The JPMorgan Ultra-Short Income ETF (NYSE:JPST | JPST Price Prediction), the Janus Henderson Mortgage-Backed Securities ETF (NYSE:JMBS), and the Janus Henderson Securitized Income ETF (NYSE:JSI) represent three different corners of investment-grade fixed income, each managed by institutional teams with deep credit research capabilities, and each paying monthly distributions that come directly from bond income rather than derivative premiums.
Before we dive into each fund, it’s important to take a look at how they compare on the risks that are going to matter most to retirees.
| Rate Sensitivity | Credit Risk | Liquidity | |
| JPMorgan Ultra-Short Income ETF | Very Low | Low | Very High |
| Janus Henderson Mortgage-Backed Securities ETF | Moderate | Very Low | High |
| Janus Henderson Securitized Income ETF | Moderate | Low to Moderate | Moderate |
JPMorgan Ultra-Short Income ETF: Stability First
The JPMorgan Ultra-Short Income ETF is the most conservative of the three. It holds ultra-short-duration investment-grade bonds, meaning its price moves very little when interest rates shift, as shown by its 52-week range of $50.41 to $50.79, while the fund trades around $50.60. That kind of NAV stability is rare in fixed income and is the primary reason this fund attracts $37.52 billion in assets.

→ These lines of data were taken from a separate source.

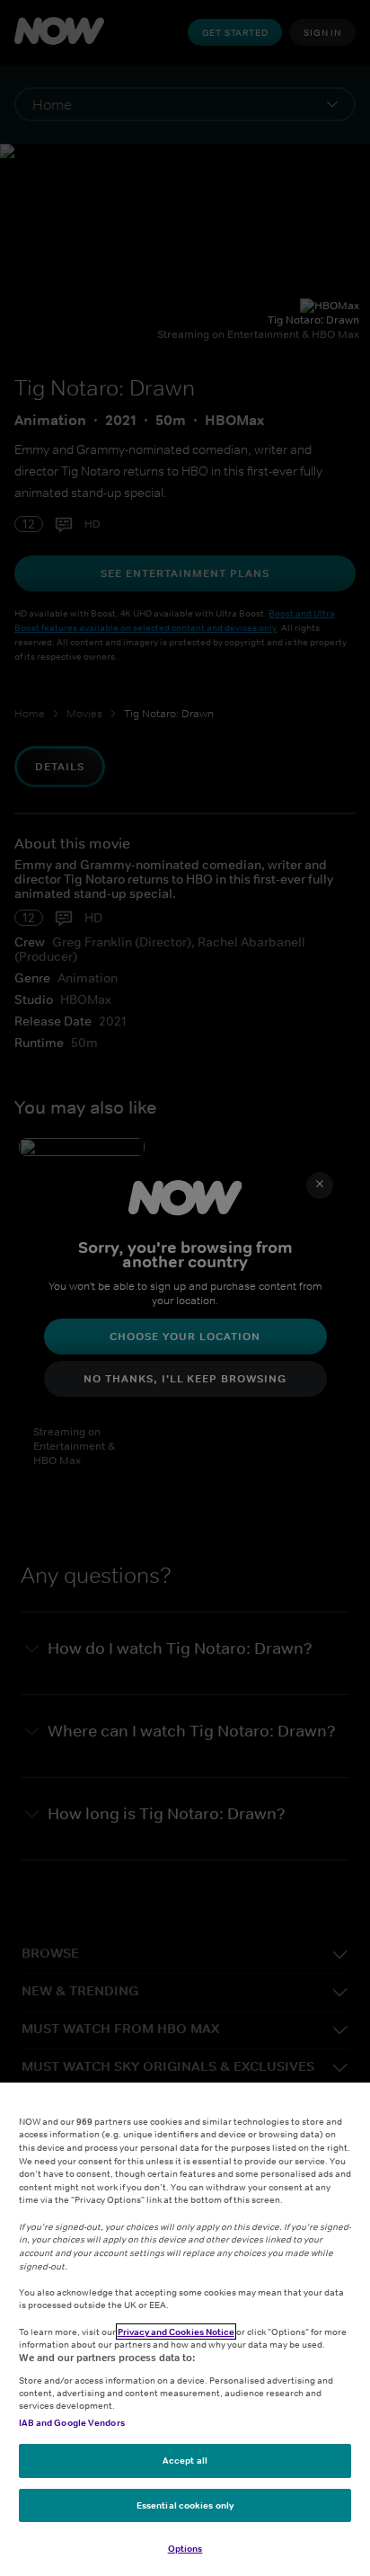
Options (185, 2548)
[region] (185, 2329)
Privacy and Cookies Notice (176, 2331)
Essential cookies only (185, 2505)
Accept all (185, 2460)
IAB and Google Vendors (72, 2422)
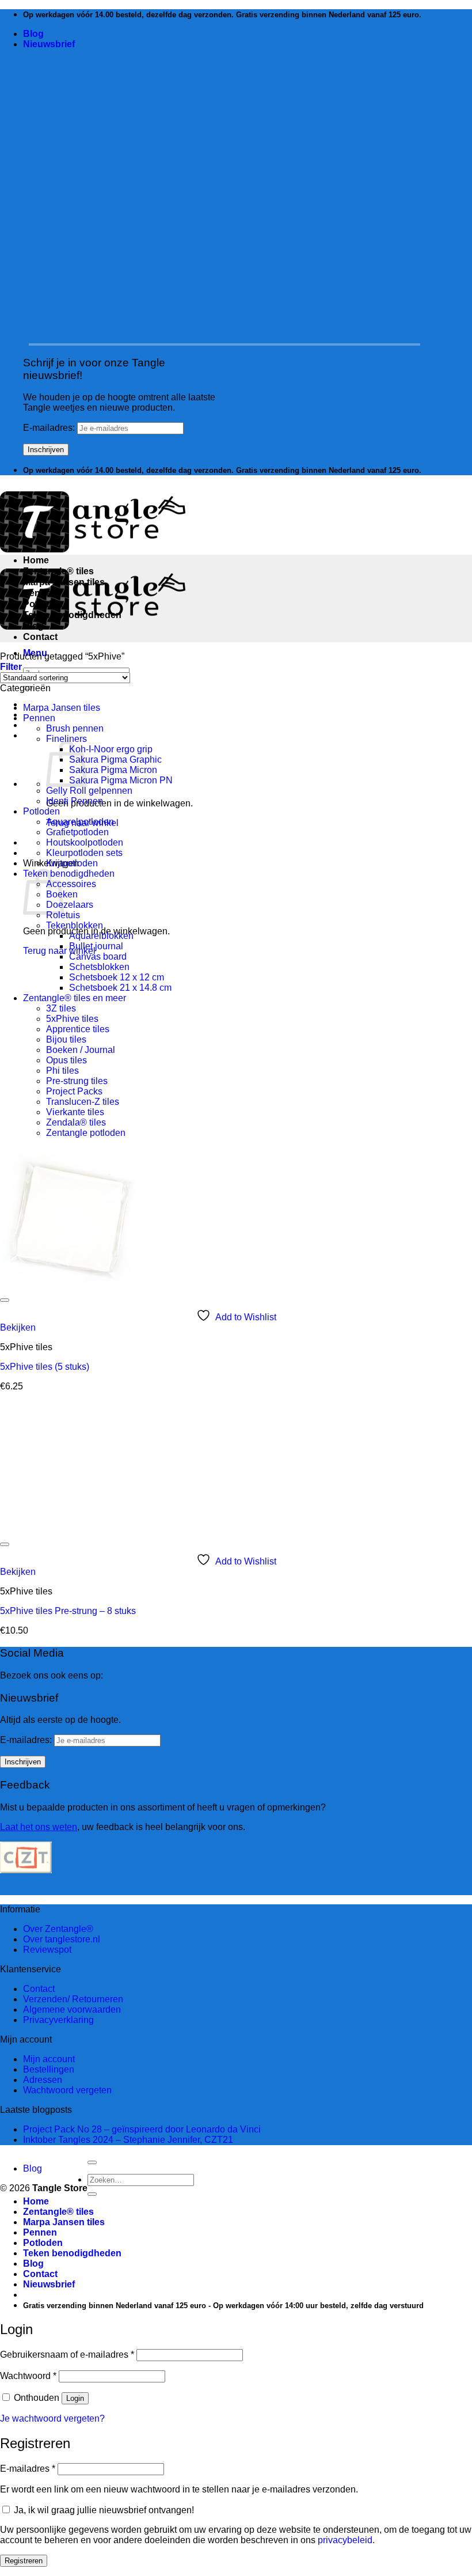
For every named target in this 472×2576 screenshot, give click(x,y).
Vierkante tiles (75, 1112)
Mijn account (49, 2059)
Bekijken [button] (18, 1327)
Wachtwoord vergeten (67, 2090)
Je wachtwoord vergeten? (52, 2418)
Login (75, 2398)
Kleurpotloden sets (84, 853)
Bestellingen (48, 2069)
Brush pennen (75, 728)
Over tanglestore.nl (61, 1939)
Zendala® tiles (76, 1122)
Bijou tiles (66, 1039)
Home (36, 560)
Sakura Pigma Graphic (115, 759)
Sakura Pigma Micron (113, 770)
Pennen (40, 593)
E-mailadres (27, 2468)
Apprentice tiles (77, 1029)
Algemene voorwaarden (72, 2009)
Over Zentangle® (58, 1929)
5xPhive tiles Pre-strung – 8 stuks (68, 1611)
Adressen (42, 2080)
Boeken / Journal (80, 1050)
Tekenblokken (74, 925)
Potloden (43, 604)
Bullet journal (96, 946)
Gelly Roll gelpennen (89, 790)
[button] (49, 44)
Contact (40, 637)
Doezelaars (69, 905)
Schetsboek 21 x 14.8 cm (120, 987)
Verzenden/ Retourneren (73, 1999)
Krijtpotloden (72, 863)
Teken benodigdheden (72, 615)
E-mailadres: (50, 428)
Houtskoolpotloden (84, 842)
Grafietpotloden (77, 832)
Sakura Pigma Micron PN (121, 780)
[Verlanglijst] (4, 1300)
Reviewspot (47, 1949)
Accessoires (71, 884)
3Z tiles (61, 1008)
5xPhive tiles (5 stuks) (44, 1367)
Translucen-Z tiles (82, 1102)
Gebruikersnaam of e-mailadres (67, 2354)
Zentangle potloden (85, 1133)
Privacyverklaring (58, 2020)
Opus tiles (66, 1060)
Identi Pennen (74, 801)
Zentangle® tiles (58, 571)
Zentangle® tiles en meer (74, 998)
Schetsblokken (99, 967)
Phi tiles (62, 1070)
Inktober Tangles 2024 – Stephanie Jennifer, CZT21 (128, 2140)
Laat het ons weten (38, 1827)
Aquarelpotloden (80, 822)
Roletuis (63, 915)
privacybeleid (345, 2540)
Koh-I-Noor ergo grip (111, 749)
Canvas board (98, 956)
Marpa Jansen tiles (64, 582)
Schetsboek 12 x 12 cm (116, 977)
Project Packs (74, 1091)
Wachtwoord (28, 2376)
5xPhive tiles (72, 1019)
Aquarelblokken (101, 936)
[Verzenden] (92, 2194)
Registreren (24, 2560)
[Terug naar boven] (92, 2162)
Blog (33, 34)
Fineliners (66, 739)
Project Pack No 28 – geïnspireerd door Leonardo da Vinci (142, 2129)
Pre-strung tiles (77, 1081)
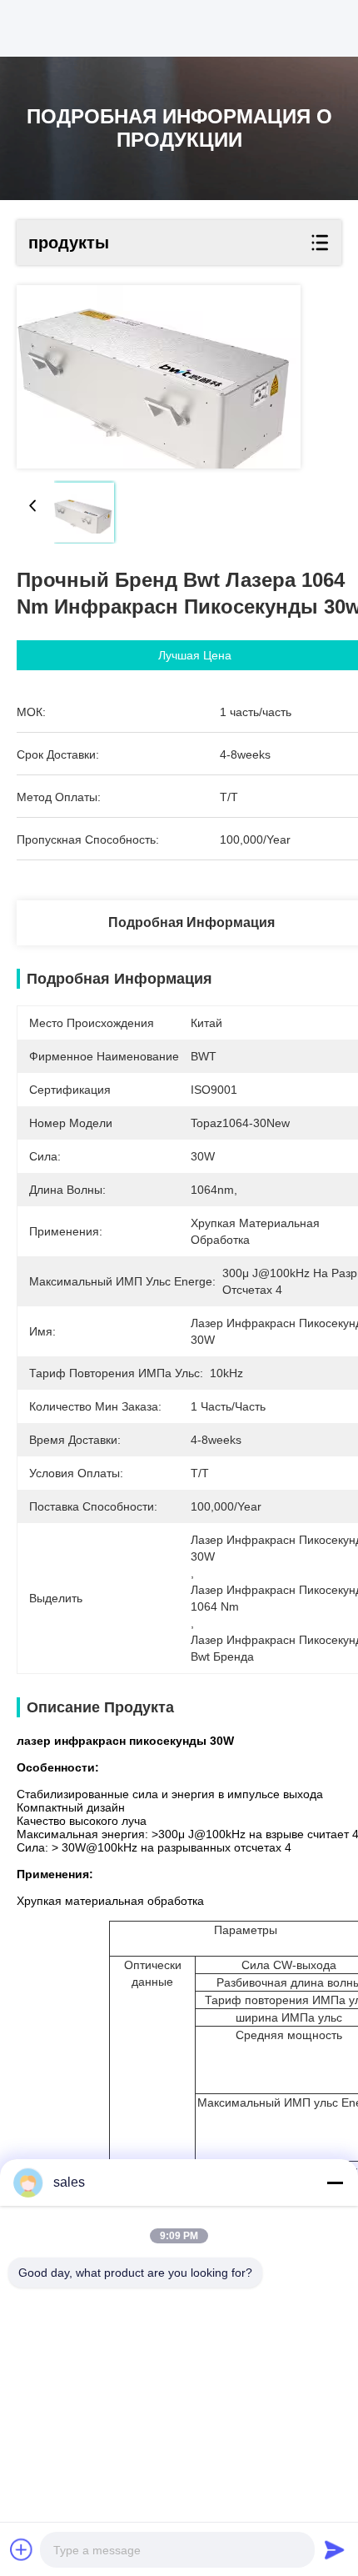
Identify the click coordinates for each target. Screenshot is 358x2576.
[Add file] (21, 2549)
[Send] (334, 2549)
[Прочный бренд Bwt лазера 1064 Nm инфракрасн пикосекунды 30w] (159, 377)
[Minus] (335, 2183)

The current yield is 4.36%, the expense ratio of 0.18%, and the fund has returned 4.54% over the past year against a category of 4.34%. With the 10-year Treasury currently yielding 4.306%, the JPMorgan Ultra-Short Income ETF delivers a modest pickup over the long Treasury rate while taking on a fraction of the interest rate risk. For retirees who want a monthly income without bond price volatility, this is the natural starting point.
Janus Henderson Mortgage-Backed Securities ETF: Government-Backed Income at a Higher Yield
The Janus Henderson Mortgage-Backed Securities ETF steps the yield up to 5.58% while maintaining a portfolio of government mortgage-backed securities backed by agency guarantors rather than corporate credit. The fund manages $6.58 billion in assets, charges 0.21%, and has returned 8.17% over the past year, compared with a category average of 5.07%.
The primary risk here is prepayment risk rather than credit risk. When rates fall, homeowners refinance, accelerating principal returns and potentially compressing future income. The income itself comes from agency-guaranteed mortgage pools with effectively no default risk. For retirees comfortable with modest price movement in exchange for a meaningfully higher yield, this fund occupies a useful middle position between the other two.
Janus Henderson Securities Income ETF: The Highest Yield in the Group
The Janus Henderson Securitized Income ETF launched in November 2023, so its three-year return is not yet available. However, what it does have is a 19.43% return since inception and a 6.38% one-year return, compared with a category average of 5.76%. The current yield is 6.28%, and the expense ratio is 0.50%, the highest of the group.
With $1.49 billion in assets and an average daily volume of approximately 148,000 shares, it is meaningfully smaller and less liquid than the other two, which matters for retirees who may need to exit a position quickly. The fund invests across a diversified mix of securitized assets, and its income comes entirely from bond coupons, not from any options strategy.
Investors should size this one accordingly, given its shorter track record and lower liquidity relative to the JPMorgan Ultra-Short Income ETF.
Why the Blend Works
Combining all three inside a fixed income sleeve produces a weighted yield in the 5% range with diversified income sources, no equity market dependency, and monthly distributions that arrive from bond coupons regardless of what the stock market does. For retirees who have grown skeptical of yield products that require calm markets to function, that distinction is worth more than an extra percentage point of headline yield.